Despite this, the median household income in Brooklyn is lower than the national average. It is also nearly $17,000 less than Manhattan’s median household income.
Thankfully, not everything in Brooklyn is exorbitantly priced. The cost of healthcare and utilities is roughly 6 percent higher than the national average. And transportation costs are only 14% higher than the national average. However, groceries and other products and services are approximately 25 percent more expensive than their U.S. average.
The fact that New York is one of the least tax-friendly states for both retirees and middle-class families is a financial burden for Brooklyn residents.
2. San Francisco, California
San Francisco’s living costs are among the nation’s highest as a result of years of unrelenting growth fueled by well-compensated tech employees, meaning that even those with hefty incomes may struggle to make ends meet.
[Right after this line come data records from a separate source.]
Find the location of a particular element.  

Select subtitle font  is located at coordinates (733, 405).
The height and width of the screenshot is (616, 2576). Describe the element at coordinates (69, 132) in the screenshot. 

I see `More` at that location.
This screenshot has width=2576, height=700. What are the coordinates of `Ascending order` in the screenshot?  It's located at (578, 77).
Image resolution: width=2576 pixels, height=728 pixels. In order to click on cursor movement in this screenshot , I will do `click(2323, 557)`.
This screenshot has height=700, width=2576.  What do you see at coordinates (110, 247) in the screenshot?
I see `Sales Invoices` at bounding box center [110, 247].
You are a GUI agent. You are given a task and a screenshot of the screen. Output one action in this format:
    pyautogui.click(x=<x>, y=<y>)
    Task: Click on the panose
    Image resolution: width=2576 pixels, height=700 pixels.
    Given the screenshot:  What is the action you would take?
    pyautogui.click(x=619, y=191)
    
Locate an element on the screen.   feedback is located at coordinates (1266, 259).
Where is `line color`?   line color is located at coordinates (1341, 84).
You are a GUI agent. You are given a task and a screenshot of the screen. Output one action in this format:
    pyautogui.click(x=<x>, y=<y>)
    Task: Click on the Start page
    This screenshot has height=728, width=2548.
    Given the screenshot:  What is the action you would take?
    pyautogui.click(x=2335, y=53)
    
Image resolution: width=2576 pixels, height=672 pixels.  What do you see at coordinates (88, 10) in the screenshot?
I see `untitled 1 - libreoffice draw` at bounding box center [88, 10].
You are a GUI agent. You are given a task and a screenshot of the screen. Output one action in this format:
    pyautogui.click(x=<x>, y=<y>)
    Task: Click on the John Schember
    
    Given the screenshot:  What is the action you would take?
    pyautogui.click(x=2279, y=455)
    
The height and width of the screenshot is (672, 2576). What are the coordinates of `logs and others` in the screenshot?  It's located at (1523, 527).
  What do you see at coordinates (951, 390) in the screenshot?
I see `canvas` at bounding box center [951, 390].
Aspiring landowners face a seemingly insurmountable obstacle in the exorbitant cost of homes. According to C2ER’s cost of living index, the average property price in San Francisco is a staggering $1.5 million, and the median home value is by far the highest among the 11 most expensive U.S. cities to live in.
Renters fare a little better. The average monthly apartment rent in San Francisco is $3,585. That is 2,600 percent of the national average. In fact, housing-related expenses in San Francisco are four times higher than the national average.
And the exorbitant expenses do not end there. Food, utilities, healthcare, and transportation costs are all 30% to almost 40% higher than the average American’s budget. Even miscellaneous products and services cost nearly a quarter more than the national average.
1. Honolulu, Hawaii
To enjoy the benefits of living in such a remote Pacific paradise, Honolulu residents pay more for almost everything than they would on the mainland, and it’s easy to see why. The majority of products sold in Hawaii must arrive by ship or plane, which significantly raises prices.
C2ER found that Honolulu has the most expensive consumables of the 265 urban areas surveyed. For instance, milk and bananas are nearly twice as expensive as the national average, whereas potatoes are approximately three times more costly. Overall, a journey to the supermarket is 50 percent more expensive than it would be on the mainland.
Bills also consume a large portion of people’s paychecks. Utilities are 41% more expensive than on the U.S. mainland. Transportation is 25% more costly, and healthcare is up to 18% more expensive for locals.
However, housing remains the largest income-eating expense. In Honolulu, housing-related expenses are more than three times the national average. Incredibly, the average residence costs $1.6 million.
Financially speaking, residents do receive at least one vacation. Hawaii is one of the states that are most tax-friendly for middle-class families and for retirees.